Auch im Aargau gibt es Stunk wegen E-Fahrzeugen. Viele Jugendliche frisieren ihre Flitzer. Dies ist sowohl der Polizei als auch den Jugendstrafbehörden ein Dorn im Auge. Die Stadtpolizei Baden führt deshalb vermehrt Kontrollen durch. «In den Kontrollen ist es so, dass wir den Jugendlichen aufgrund seines Fahrverhaltens anhalten oder einer anderen Feststellung, die wir machen. Sei das, dass er auf dem Trottoir unterwegs ist oder sie zu zweit fahren. Das ist beides nicht erlaubt», erklärt Markus Meyer, Fachspezialist Verkehr bei der Stadtpolizei Baden, das Vorgehen.

Im letzten Jahr gab es bei der Jugendanwaltschaft des Kantons Aargau fast 190 Anzeigen wegen elektrischen Fahrzeugen.

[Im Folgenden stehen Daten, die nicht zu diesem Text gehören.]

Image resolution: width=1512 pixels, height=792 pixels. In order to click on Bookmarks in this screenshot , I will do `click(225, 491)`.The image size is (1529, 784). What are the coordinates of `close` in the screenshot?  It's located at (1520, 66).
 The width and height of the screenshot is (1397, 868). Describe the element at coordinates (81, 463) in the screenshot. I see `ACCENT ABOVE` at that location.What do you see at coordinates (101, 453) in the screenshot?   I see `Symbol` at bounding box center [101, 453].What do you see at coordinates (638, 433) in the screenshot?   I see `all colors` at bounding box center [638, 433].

Oft wegen fehlender Ausweise – aber auch wegen Unfällen. Beatriz Gil Fernandez, Leiterin der Jugendanwaltschaft, betont: «Hier sind alle in der Verantwortung. Die Eltern sind verantwortlich, dass sie so ein Gerät einem Jugendlichen nicht überlassen, wenn er keinen Fahrausweis hat. Und sie sind in der Verantwortung, dass nicht jüngere Geschwister auf diesem Gerät mitfahren. Weil sonst machen sich am Ende alle strafbar.»

(red.)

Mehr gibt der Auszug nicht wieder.